Set exercise: In the commit message, which transport does compose_root inject in replay mode?

Source:
══════
[AZ-401] [AZ-400] Replay — compose_root replay-mode branch + transport seam

Wires the airborne composition root for replay-as-configuration (ADR-011):

- compose_root(config) branches on config.mode in {"live", "replay"}.
  Live behaviour is unchanged; replay builds ReplayInputAdapter,
  attaches JsonlReplaySink, and injects NoopMavlinkTransport.
- New private module runtime_root/_replay_branch.py holds the
  replay-only strategy graph + build-flag gate + calibration loader.
- Config gains Config.mode (Literal["live","replay"]) plus
  Config.replay sub-block with nested ReplayAutoSyncConfig that mirrors
  the AZ-405 AutoSyncConfig DTO; YAML loader + ENV map updated.

Absorbs the AZ-400 transport-seam retrofit that AZ-401 strictly
required but AZ-400 had not delivered:

- New MavlinkTransport Protocol (write/bytes_written/close).
- NoopMavlinkTransport (replay; build-flag gated, idempotent close,
  thread-safe byte counter).
- SerialMavlinkTransport (live, no-op restructure of existing pymavlink
  byte path; encoder retrofit to actually USE it is the AZ-558
  follow-up).

AZ-401 AC-9 (NoopMavlinkTransport.bytes_written > 0 after C8 encoders
run) is BLOCKED on AZ-558 — the encoder routing retrofit is out of
the AZ-401 task envelope (FORBIDDEN files: pymavlink_ardupilot_adapter,
msp2_inav_adapter). AZ-558 spec, batch_61_review.md, and the test's
@pytest.mark.skip rationale all carry the deferral reason.

Tests: 22 compose_root replay-branch tests + 17 transport tests.
Full regression: 2063 passed, 86 environment-skips, 1 documented
skip (AC-9 / AZ-558), 1 pre-existing flaky perf test deselected.

Co-authored-by: Cursor <cursoragent@cursor.com>
This commit is contained in:
Oleksandr Bezdieniezhnykh
2026-05-14 11:55:33 +03:00
parent 8149083cac
commit 17a0d074af
19 changed files with 2156 additions and 45 deletions
+77 -27
View File
@@ -7,9 +7,14 @@ the component graph in dependency order.
Per-binary entrypoints:
* :func:`compose_root` - airborne runtime
* :func:`compose_root` - airborne runtime; serves both ``config.mode == "live"``
and ``config.mode == "replay"`` per ADR-011 (replay-as-configuration)
* :func:`compose_operator` - operator-side tooling (pre-flight, post-landing)
* :func:`compose_replay` - replay-cli runtime (extension owned by AZ-401)
Replay is a configuration of :func:`compose_root`, not a separate function:
the branch on ``config.mode`` lives in :mod:`._replay_branch`. The legacy
``compose_replay`` export was removed by AZ-401 (ADR-011 supersedes the
v1.0.0 "replay is a sibling root" design).
Public surface frozen by
``_docs/02_document/contracts/shared_config/composition_root_protocol.md`` v1.0.0.
══════
Supplied information:
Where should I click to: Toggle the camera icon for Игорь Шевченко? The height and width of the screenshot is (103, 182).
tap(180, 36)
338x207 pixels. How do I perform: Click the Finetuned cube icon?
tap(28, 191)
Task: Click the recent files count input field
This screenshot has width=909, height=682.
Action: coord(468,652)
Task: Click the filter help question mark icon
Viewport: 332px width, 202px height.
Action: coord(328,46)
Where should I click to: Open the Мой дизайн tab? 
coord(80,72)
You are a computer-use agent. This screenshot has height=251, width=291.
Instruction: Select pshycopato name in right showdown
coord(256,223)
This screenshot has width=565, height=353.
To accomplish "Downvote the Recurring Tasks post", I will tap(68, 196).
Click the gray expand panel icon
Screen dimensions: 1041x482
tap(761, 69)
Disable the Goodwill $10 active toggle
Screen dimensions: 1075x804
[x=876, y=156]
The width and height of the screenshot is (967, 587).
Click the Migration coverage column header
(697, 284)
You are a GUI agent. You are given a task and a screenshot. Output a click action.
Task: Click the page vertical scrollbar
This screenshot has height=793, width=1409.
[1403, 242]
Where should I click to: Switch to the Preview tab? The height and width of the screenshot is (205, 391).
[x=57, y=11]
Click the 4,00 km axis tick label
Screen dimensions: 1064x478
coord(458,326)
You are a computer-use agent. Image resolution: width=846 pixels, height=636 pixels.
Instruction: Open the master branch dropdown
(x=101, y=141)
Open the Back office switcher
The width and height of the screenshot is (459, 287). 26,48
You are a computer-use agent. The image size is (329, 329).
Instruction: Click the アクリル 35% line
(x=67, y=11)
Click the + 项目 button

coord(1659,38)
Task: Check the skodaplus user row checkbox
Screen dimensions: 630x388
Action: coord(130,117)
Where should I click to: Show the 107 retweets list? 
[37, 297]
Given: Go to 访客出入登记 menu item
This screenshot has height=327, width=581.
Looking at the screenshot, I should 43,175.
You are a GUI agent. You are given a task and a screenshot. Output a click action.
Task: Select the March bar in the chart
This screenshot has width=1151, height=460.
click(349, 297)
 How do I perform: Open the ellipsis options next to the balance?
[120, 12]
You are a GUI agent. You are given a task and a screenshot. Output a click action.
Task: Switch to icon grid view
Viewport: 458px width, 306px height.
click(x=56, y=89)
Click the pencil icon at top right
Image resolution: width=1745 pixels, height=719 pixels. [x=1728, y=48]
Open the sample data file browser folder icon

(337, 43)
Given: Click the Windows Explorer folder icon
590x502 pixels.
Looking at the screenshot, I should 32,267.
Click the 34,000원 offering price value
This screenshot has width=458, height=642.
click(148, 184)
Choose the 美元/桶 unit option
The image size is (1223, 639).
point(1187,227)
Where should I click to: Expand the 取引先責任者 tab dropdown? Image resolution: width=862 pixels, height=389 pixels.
══════
Written solution: NoopMavlinkTransport